- Selected extract:

Anatomical and Physiological Differences in Children Indian Medical PG Question 9: A one month old infant with a congenital cardiac lesion shows increased sweating during feeding. Which of the following is the sure sign of congestive cardiac failure in this infant?
- A. JVP
- B. Basal crepitations
- C. Liver enlargement (Correct Answer)
- D. Pedal oedema
Anatomical and Physiological Differences in Children Explanation: ***Liver enlargement***
- **Hepatomegaly** is a **cardinal sign** of **congestive cardiac failure** in infants due to venous congestion and fluid retention.
- The infant's immature lymphatic system and pliable chest wall make other signs less reliable, while the liver quickly reflects increased systemic venous pressure.
*JVP*
- **Jugular venous pressure (JVP)** is notoriously difficult to assess accurately in infants due to their short necks and poorly developed neck muscles.
- Therefore, it is **not a reliable indicator** of congestive cardiac failure in this age group.
*Basal crepitations*
- **Basal crepitations**, indicating pulmonary edema, can be a sign but are often subtle and can also be present in other respiratory conditions prevalent in infants.
- The infant's small lung fields and rapid respiratory rate make the detection of crepitations challenging and less specific than liver enlargement.
*Pedal oedema*
- **Pedal edema** is less common in infants with congestive heart failure because they tend to retain fluid in the **extracellular space**, leading to generalized edema rather than localized peripheral swelling.
- The distribution of fluid retention in infants often manifests as puffiness around the eyes or generalized anasarca rather than prominent pedal edema.
Anatomical and Physiological Differences in Children Indian Medical PG Question 10: A 3-month-old child presents with indrawing of the chest and a respiratory rate of 52 breaths per minute. This condition can be classified as:
- A. SIRS
- B. Respiratory distress (Correct Answer)
- C. Tachypnoea
- D. ARDS
Anatomical and Physiological Differences in Children Explanation: ***Respiratory distress***
- **Indrawing of the chest** is a classic sign of increased work of breathing, indicating the child is struggling to oxygenate.

- Problem to work on: Please continue the question set on anatomical and physiological differences in children from its last sentence.

[Saved entries]
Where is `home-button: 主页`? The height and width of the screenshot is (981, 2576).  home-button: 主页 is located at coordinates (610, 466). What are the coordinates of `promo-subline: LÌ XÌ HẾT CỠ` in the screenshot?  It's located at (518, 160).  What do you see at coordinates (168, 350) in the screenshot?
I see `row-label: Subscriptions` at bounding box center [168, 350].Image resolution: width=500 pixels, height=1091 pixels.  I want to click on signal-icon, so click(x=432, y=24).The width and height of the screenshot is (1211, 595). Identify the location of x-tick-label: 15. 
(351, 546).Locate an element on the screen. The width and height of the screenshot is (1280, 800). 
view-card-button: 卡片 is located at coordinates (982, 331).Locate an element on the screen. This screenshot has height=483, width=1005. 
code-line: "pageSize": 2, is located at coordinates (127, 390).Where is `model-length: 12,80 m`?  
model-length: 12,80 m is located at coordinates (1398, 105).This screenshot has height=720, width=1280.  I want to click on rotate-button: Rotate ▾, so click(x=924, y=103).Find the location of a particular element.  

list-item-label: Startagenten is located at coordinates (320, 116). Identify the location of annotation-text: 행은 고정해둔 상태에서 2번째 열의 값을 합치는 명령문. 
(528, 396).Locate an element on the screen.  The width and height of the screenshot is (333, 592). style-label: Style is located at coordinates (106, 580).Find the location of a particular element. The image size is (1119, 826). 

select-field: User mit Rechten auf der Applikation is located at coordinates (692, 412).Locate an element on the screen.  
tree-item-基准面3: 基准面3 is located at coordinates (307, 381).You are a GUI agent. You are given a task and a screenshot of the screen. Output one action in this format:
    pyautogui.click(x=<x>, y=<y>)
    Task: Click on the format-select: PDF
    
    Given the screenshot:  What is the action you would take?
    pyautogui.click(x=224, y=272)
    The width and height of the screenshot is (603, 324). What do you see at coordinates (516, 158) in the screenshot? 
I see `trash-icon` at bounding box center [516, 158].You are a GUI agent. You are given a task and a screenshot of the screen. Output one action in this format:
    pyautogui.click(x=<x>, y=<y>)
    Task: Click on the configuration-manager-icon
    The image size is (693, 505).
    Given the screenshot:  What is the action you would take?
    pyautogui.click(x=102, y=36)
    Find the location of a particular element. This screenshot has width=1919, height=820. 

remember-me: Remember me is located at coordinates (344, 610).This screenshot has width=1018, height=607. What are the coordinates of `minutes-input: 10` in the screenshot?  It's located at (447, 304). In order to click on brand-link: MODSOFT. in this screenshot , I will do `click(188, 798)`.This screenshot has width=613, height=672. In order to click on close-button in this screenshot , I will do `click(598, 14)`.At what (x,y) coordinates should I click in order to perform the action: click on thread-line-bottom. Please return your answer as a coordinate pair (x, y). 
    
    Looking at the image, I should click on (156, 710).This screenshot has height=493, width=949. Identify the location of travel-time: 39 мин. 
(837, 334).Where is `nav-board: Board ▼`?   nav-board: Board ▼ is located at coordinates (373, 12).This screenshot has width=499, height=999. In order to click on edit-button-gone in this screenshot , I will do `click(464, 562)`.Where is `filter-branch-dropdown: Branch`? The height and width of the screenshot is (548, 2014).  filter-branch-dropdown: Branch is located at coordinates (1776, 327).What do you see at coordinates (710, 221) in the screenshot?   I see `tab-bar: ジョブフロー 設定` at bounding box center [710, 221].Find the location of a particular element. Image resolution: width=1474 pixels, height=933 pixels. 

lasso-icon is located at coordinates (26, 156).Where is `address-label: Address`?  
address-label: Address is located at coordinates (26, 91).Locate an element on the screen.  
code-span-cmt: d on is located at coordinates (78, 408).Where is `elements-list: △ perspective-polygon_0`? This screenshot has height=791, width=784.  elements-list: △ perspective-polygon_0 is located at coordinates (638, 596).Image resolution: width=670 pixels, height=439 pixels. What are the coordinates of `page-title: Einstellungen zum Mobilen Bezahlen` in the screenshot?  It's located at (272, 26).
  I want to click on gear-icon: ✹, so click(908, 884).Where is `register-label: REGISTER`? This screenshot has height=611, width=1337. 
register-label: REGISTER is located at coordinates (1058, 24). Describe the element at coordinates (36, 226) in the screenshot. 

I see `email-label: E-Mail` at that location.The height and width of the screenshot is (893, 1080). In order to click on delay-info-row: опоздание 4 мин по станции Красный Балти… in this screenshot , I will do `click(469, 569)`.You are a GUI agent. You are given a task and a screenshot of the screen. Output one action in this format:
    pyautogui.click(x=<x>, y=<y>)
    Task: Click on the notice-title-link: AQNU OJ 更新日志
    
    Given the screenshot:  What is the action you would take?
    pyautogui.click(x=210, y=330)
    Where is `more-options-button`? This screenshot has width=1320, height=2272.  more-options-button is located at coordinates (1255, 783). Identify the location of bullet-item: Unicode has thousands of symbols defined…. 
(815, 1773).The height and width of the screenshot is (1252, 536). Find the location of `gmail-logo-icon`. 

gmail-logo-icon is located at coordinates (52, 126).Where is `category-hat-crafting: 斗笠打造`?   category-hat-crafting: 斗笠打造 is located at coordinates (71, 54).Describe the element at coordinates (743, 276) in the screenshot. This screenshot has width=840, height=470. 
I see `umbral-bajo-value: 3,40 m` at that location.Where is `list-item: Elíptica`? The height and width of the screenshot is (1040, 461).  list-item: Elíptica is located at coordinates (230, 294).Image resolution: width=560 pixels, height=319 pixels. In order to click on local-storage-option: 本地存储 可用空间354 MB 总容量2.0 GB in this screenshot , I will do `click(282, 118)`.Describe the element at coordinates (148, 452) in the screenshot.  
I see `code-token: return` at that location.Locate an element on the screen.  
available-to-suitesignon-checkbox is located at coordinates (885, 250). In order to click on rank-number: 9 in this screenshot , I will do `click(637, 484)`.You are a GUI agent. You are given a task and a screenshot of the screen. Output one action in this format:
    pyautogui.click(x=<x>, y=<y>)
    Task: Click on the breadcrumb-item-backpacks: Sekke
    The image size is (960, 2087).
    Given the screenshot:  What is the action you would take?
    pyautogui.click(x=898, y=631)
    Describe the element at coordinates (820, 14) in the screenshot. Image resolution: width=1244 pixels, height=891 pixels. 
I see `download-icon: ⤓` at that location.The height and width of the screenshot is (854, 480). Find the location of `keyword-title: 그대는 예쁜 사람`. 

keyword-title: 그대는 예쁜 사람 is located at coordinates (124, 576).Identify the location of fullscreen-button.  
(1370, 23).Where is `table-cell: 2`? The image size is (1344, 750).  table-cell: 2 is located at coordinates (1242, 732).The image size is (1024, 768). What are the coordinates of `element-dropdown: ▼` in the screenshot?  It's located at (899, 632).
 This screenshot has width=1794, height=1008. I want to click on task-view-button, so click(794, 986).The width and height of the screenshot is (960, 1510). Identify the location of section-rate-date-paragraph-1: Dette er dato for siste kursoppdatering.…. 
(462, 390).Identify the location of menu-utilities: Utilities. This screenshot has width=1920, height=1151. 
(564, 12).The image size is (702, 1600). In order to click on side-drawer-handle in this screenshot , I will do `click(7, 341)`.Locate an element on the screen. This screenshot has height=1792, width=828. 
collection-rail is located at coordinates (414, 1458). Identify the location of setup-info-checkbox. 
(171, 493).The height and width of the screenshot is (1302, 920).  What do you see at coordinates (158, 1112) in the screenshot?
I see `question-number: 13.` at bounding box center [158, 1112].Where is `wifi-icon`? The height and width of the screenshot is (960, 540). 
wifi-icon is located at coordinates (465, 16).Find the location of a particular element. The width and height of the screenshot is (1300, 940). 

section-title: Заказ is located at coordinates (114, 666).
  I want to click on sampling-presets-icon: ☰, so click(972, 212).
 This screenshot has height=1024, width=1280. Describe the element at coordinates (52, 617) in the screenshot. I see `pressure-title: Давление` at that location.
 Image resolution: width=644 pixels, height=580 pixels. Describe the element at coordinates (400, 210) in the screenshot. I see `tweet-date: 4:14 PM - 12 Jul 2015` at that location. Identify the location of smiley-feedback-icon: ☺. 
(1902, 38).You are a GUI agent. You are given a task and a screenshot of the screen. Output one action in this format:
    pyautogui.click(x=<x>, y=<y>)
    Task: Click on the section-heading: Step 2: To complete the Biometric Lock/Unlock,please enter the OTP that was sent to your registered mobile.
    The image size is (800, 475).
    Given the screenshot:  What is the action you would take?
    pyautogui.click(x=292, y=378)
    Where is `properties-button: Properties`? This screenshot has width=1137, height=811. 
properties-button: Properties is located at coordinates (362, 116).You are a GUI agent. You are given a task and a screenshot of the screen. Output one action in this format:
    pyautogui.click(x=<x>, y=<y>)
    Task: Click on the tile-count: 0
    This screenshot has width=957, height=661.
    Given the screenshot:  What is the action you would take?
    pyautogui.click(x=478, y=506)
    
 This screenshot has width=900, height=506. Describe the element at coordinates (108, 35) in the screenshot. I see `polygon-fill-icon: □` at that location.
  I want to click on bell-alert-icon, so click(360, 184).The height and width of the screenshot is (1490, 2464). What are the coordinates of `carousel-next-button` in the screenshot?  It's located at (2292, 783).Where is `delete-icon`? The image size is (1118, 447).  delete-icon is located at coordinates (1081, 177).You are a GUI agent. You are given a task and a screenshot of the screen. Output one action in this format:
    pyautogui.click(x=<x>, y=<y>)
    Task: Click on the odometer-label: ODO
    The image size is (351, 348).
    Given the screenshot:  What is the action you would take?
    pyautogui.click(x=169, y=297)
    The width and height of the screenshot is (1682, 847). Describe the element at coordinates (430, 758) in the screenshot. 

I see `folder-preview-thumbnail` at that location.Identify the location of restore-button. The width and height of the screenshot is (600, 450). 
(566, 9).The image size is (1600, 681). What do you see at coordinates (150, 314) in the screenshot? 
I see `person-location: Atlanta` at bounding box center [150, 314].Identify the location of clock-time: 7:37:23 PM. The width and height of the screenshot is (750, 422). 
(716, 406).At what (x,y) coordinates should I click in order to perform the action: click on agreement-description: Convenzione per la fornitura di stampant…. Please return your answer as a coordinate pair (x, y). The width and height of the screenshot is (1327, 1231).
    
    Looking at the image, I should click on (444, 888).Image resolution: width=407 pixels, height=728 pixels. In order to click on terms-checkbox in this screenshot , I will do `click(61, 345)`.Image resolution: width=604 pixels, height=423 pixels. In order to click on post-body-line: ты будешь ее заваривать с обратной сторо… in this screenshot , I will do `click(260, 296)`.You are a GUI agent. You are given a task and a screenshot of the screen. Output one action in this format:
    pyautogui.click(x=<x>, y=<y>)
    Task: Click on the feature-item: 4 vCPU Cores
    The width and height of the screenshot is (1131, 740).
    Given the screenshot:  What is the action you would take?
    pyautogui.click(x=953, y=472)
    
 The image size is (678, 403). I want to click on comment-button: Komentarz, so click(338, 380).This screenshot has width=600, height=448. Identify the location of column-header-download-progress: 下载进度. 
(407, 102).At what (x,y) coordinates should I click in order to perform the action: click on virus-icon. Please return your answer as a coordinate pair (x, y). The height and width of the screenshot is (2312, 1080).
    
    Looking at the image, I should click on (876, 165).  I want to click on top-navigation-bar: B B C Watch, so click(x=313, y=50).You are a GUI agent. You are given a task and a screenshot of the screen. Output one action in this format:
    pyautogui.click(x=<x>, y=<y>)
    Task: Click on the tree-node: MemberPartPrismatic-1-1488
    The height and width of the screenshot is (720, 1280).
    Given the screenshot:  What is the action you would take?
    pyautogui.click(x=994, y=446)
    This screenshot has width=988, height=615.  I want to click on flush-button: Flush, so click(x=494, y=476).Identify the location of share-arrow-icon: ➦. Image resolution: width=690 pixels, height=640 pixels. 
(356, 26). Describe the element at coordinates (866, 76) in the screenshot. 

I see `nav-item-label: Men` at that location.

- Result for this exercise:
- A respiratory rate of **52 breaths per minute in a 3-month-old** is significantly elevated and, combined with indrawing, points to respiratory distress.
- According to **WHO IMCI guidelines**, chest indrawing in a child with fast breathing is classified as **pneumonia/respiratory distress** requiring immediate treatment.
*SIRS*
- **Systemic Inflammatory Response Syndrome (SIRS)** criteria are typically more comprehensive and include fever or hypothermia, tachycardia, tachypnea, and abnormal white blood cell count.
- While tachypnea is present, the other defining features of SIRS are not fully met by the information provided, nor does indrawing directly classify as SIRS.
*Tachypnoea*
- **Tachypnoea** refers specifically to an elevated respiratory rate, which is present (52 breaths per minute).
- However, the presence of **chest indrawing** indicates more than just rapid breathing; it signifies significant respiratory effort and compromise.
- The classification must capture both the elevated rate and the increased work of breathing.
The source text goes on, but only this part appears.